Mercury iodide mineral

Coccinite is a rare mercury iodide mineral with chemical formula of HgI_{2}, mercury(II) iodide.
It was first discovered in Casas Viejas, Mexico; it has also been reported from Broken Hill, New South Wales, and from a uranium mine in Thuringia and old mercury workings in the Rhineland-Palatinate in Germany. At the Thuringia deposit the mineral occurs as a sublimation product resulting from fires associated with pyrite-bearing graptolitic slate.

==Discovery==
The discovery was announced, by a man mentioned in Comptes rendus only as del Rio, in the journal of the Mexico City School of Mining. The news spread through the reading that journal and direct letters of del Rio. In the subsequent years, the discovery was mentioned several times.
One of the earliest notes of the discovery is a translation of a letter of del Rio to Freiesleben.
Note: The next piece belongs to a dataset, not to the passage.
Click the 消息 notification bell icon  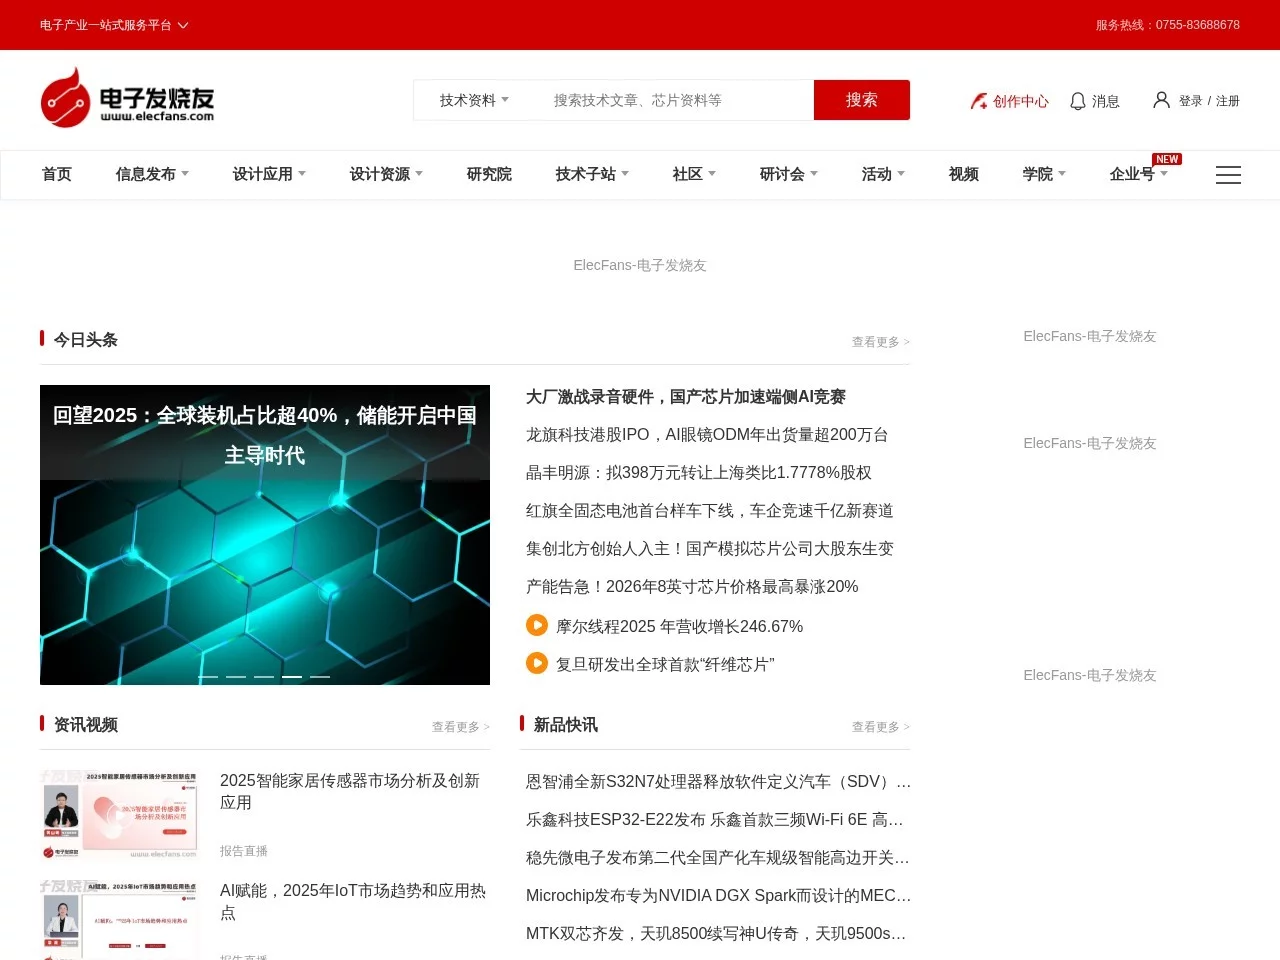tap(1077, 100)
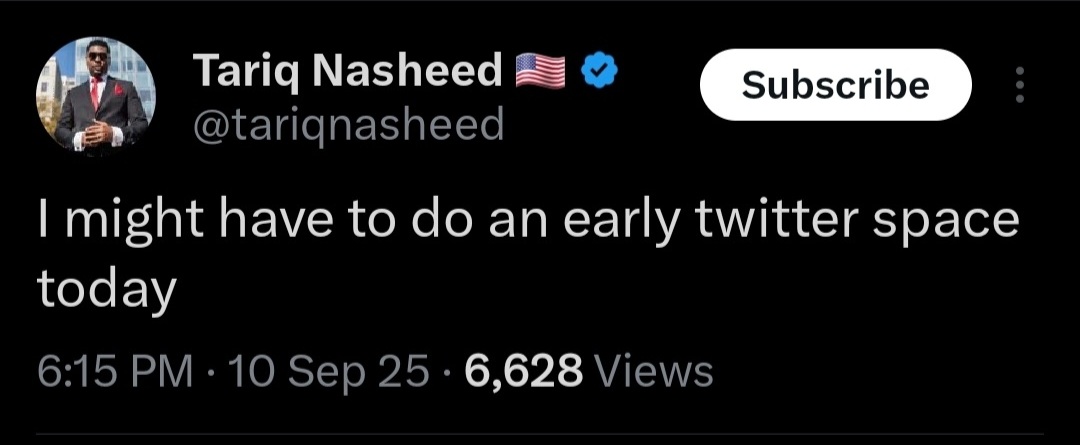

In 1839, it was described as lemon coloured spots in the sandstone of Casas Viejas. This description was also given in a Spanish book printed in 1844. In 1836, the communication of Yniestra to Arago about a discovery made by del Rio was published in Comptes rendus as a short paper. This publication recounts that a mineral sample was deposited at the school of mines by a Mr. Jose Casas Viejas from the Querétaro province, and that the mineral had a red-brown color. In 1861, the book A Glossary of Mineralogy by Henry William Bristow stated that it had been found in Casas Viejas in Mexico as reddish brown particles on mercury selenide. Shortly after, in 1862, a book about chemical technology named the Mexican region of Casas Viejas as the only location where the mineral was found.